Kurze und prägnante Ausführungen zu den hervorgehobenen Heilkräutern, Getreide- und Gemüsearten sowie anderen Nahrungsmitteln geben zahlreich Auskunft über deren beschriebene Wirksamkeit. Zusätzliche Erläuterungen wären an manchen Stellen jedoch wünschenswert, vor allem bei Begriffen oder Konzepten, die nicht alltagsgebräuchlich sind und Lesern unbekannt sein könnten. Zum Beispiel ist an einer Stelle recht zu Beginn des Buchs von der antiken "Vier-Säfte-Lehre", die der Humoralpathologie entstammt, die Rede. An dieser Stelle wäre eine kurze Erklärung des Konzepts angebracht gewesen. Des Weiteren findet der durch Hildegard von Bingen geprägte Begriff "Viriditas" (lat. "Grünkraft") Erwähnung, wobei auch hier eine kurze Zusammenfassung der Bedeutung fehlt. Außerdem wären mehr belegte medizinische Fakten über Wirksamkeiten bestimmter Nahrungsmittel beziehungsweise eine deutliche Hervorhebung von überprüften Wirkungen gegenüber Annahmen gewünscht.

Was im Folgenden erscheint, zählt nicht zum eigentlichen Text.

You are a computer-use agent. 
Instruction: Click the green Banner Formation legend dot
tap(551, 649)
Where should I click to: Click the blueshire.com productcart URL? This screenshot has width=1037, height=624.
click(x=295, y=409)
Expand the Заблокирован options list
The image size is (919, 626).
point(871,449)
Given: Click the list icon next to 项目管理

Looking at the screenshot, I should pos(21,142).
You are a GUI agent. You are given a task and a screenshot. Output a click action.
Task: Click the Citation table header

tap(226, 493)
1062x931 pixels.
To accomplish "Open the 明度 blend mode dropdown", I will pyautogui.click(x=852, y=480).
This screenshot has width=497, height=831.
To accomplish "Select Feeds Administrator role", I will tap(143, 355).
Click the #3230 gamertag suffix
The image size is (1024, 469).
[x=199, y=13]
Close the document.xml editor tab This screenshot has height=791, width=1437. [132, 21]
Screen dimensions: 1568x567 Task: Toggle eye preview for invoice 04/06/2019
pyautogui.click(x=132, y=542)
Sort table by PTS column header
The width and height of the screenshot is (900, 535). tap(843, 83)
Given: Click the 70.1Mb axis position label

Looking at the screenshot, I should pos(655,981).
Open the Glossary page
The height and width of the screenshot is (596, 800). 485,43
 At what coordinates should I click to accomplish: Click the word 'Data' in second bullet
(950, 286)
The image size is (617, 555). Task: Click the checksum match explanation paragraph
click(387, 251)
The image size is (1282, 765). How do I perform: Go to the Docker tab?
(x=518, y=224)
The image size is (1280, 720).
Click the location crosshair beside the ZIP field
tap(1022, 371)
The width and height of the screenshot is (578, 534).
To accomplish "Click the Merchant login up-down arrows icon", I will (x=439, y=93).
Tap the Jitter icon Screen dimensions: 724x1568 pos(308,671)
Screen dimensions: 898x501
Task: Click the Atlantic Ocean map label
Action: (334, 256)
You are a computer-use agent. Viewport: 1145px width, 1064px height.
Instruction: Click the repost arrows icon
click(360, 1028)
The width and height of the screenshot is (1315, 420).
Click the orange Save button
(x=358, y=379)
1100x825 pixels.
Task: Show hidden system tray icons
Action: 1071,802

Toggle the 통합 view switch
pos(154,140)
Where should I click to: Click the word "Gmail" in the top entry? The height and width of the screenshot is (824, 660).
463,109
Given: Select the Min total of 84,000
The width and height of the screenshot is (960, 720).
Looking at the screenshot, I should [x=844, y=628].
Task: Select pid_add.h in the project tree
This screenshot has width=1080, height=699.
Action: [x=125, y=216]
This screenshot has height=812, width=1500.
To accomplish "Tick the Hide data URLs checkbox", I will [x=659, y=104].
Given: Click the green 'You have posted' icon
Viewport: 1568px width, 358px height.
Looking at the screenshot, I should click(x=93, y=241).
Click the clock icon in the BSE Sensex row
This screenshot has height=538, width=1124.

Alles in allem, bietet "Hildegard von Bingen Küche - nachhaltig und heilsam kochen" einen reichhaltigen Einblick in die Heilwirksamkeit von Nahrungsmitteln, die durch Hildegard von Bingen beschrieben wurde. Es ist ein ungewöhnliches, ausführliches Koch- und Ratgeberbuch, dessen Inhalte man so an anderer Stelle noch nicht gelesen hat. Gleichzeitig wird zum Teil Vorwissen oder zumindest eine Bereitschaft Dinge, die nicht weiter erklärt werden, nachzuschauen vorausgesetzt. Das sehr ansprechend gestaltete Buch kann man all jenen empfehlen, die nicht nur einfach nachkochen wollen, sondern auch Interesse an Hintergründen und einer Ernährungsphilosophie mitbringen.